FSA required all students who did not hold a private pilot certificate to have a signed "lesson sheet" and weather endorsement by their flight instructor before they met with the school's DO on solo flights. The DO was then responsible for reviewing the student pilot's knowledge of the current and forecasted weather conditions, planned/alternate routes, applicable regulations, safe operating practices, and noise abatement procedures by using scenario-based questions. The DO was also responsible for verifying that the student pilot's flight risk assessment tool was completed, and the appropriate risk identification and mitigation measures were being taken in accordance with FSA procedures. The DO would confirm the student pilot's route of flight and verify that weather conditions did not exceed the limitations set by the student's flight instructor. Additionally, the DO was required to verify that the student had the proper solo flight endorsements in both their personal and FSA logbooks.

The DO on duty the morning of the accident stated that students began arriving about 0545. Of the five students scheduled to fly that morning, only the accident pilot was scheduled for a solo cross-country flight.

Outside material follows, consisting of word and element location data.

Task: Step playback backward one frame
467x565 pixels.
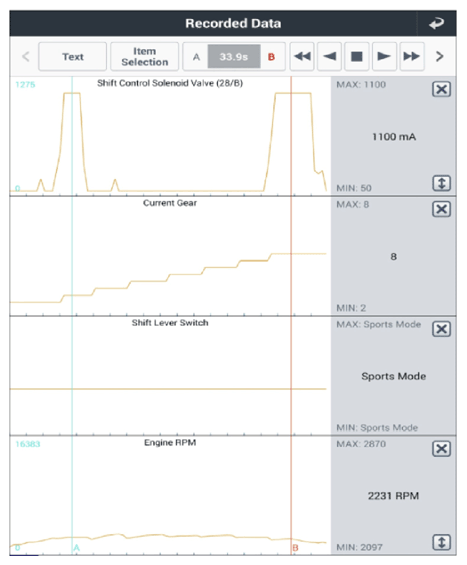Action: coord(329,57)
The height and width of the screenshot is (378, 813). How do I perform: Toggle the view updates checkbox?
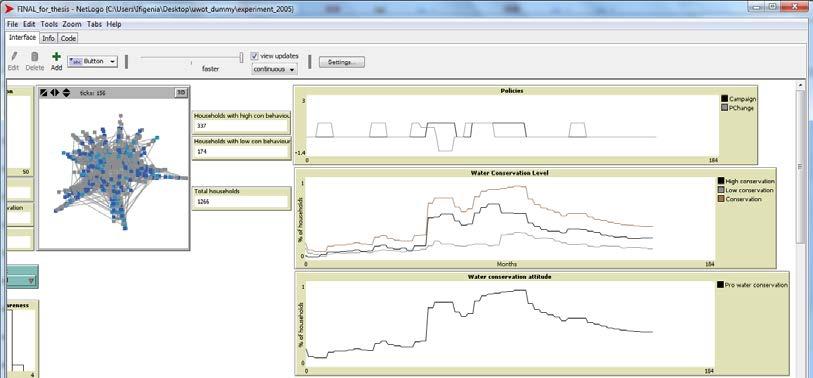click(x=254, y=56)
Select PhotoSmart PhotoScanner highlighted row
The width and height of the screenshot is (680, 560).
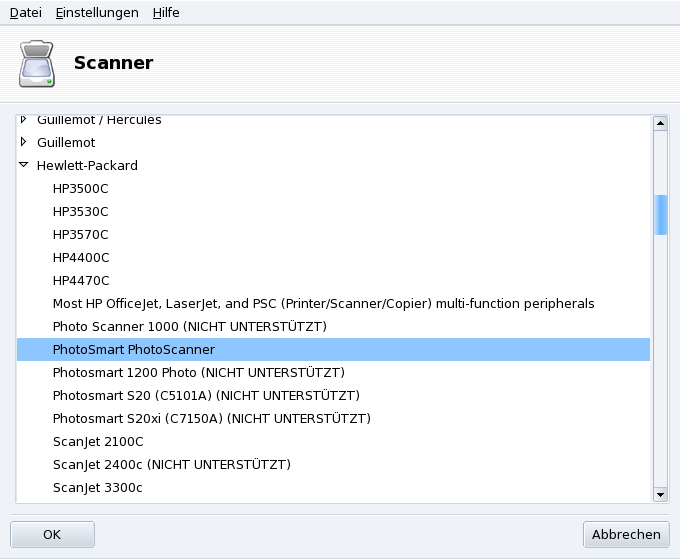(x=134, y=350)
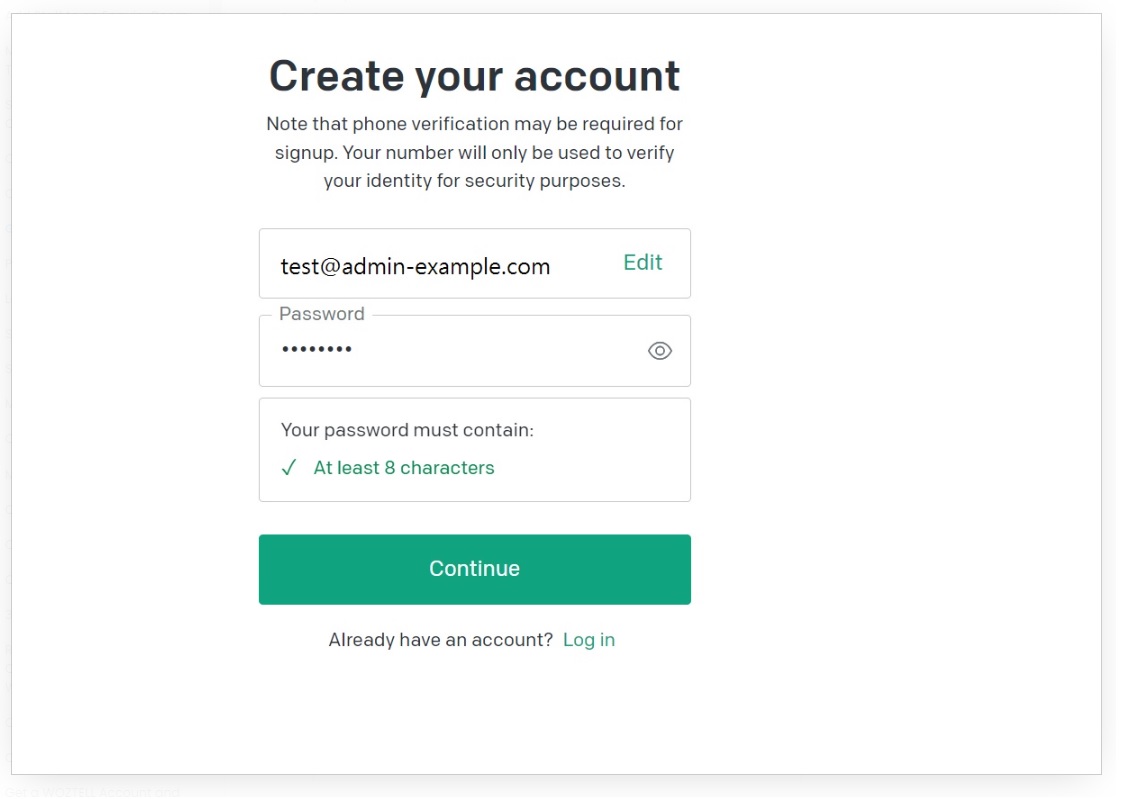The height and width of the screenshot is (799, 1121).
Task: Open the Log in link
Action: (589, 640)
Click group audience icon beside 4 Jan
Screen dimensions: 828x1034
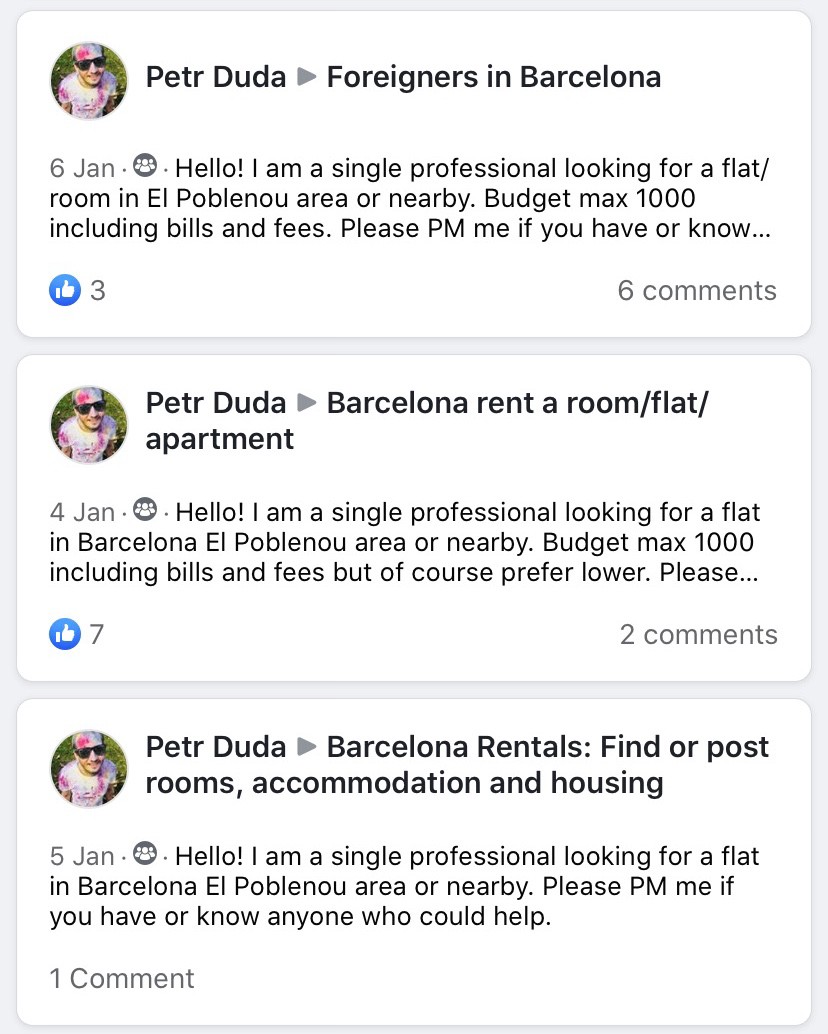pyautogui.click(x=145, y=510)
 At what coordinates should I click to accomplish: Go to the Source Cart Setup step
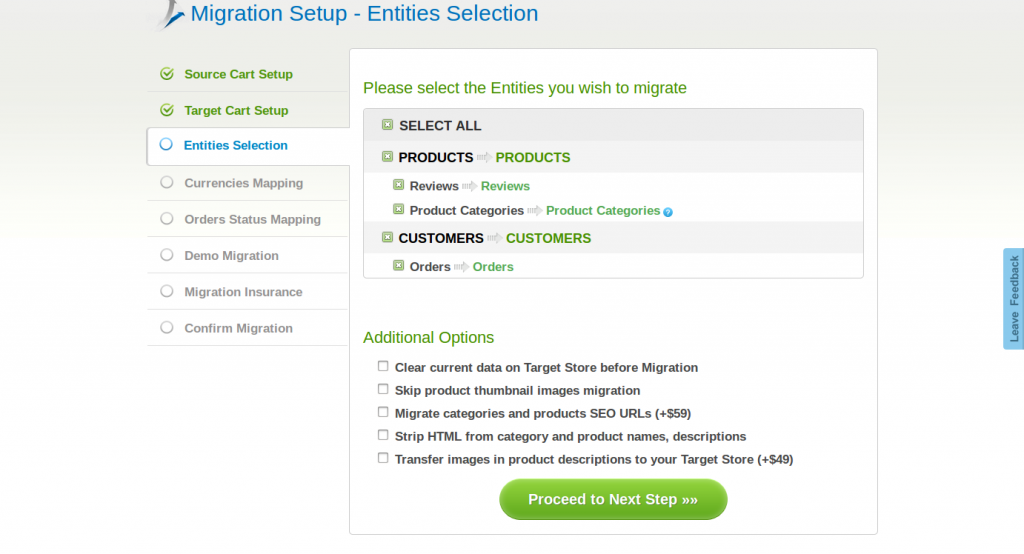point(238,74)
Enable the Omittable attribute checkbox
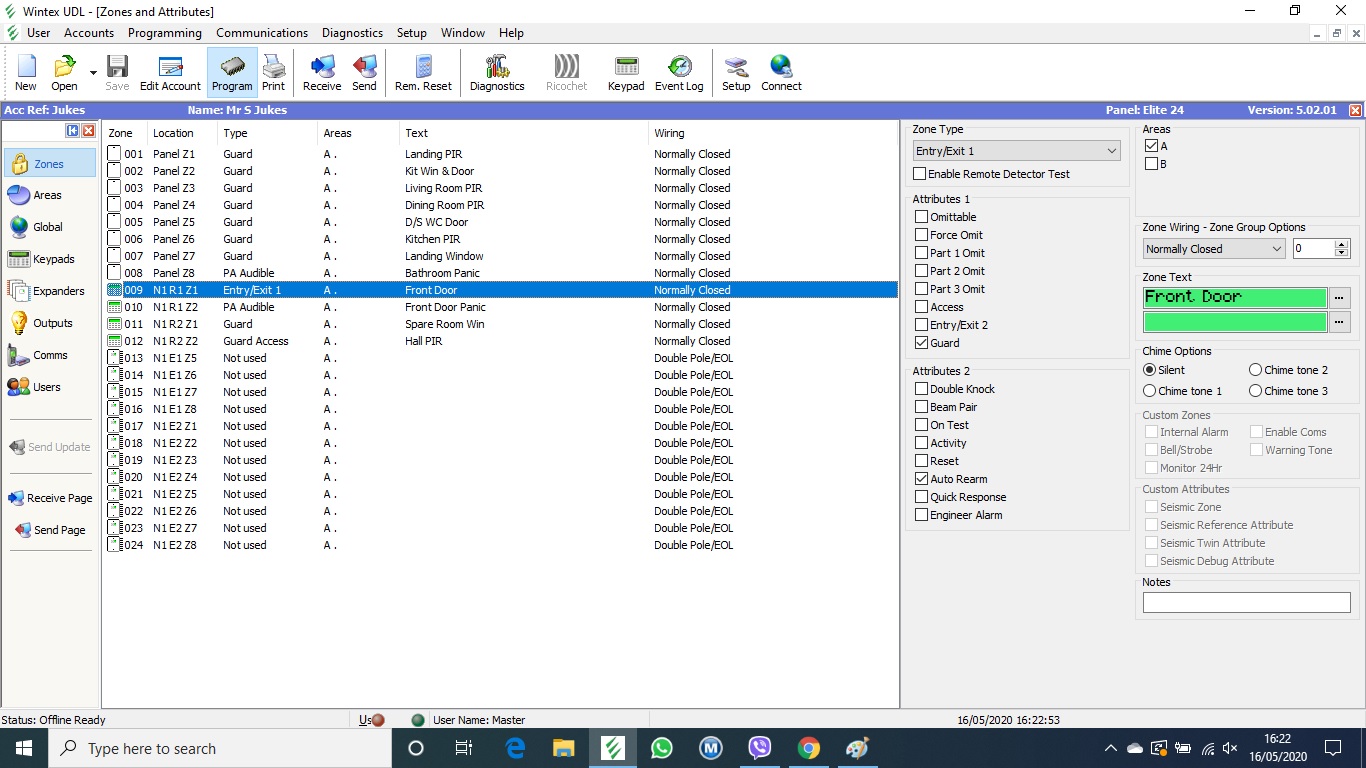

The DO stated that he reviewed the accident pilot's lesson sheet and verified that both of her logbooks had the appropriate instructor endorsements. He said, "...I reviewed weather conditions using SkyVector and found that VRB was reporting VFR, while OBE and FPR were reporting IFR. Because of the tendency for airports in the area to be IFR in the early-morning hours due to fog, then quickly go VFR after sunrise, I signed [student pilot]'s FRAT so she could conduct her preflight inspection, but stressed she must check the weather again before take-off and must cancel the flight if the weather along her intended route was still IFR." He then signed and dated the lesson sheet and released the pilot for the flight.

Per the FSA Training Regulations manual:

Solo cross-country flights may not depart unless VFR weather of not less than 2000' ceiling and 5 miles visibility is reported and forecast along the intended route. This restriction applies to predominant forecasted weather …. It is permissible to depart VRB with reported/forecast weather below stated minimums at the destination, provided the forecast at the estimated time of arrival is at or above required minimums.

An FSA lesson sheet was found in the wreckage on the pilot's kneeboard. The sheet was signed by her flight instructor but was not dated. It was also signed and dated for the day of the accident by the DO. The instructor stated that she signed the lesson sheet the day before the accident for the flight that was cancelled, and that the lesson sheet would have been invalid for any future flights without the accompanying, current-dated logbook endorsements for the flight on March 5, 2019.

Medical and Pathological Information

The District 19 Medical Examiner's Office for Indian River County, Florida, performed the autopsy on the pilot. The cause of death was determined to be "multiple blunt trauma injuries." 

Toxicological testing performed at the FAA Forensic Sciences Laboratory was negative for all substances tested.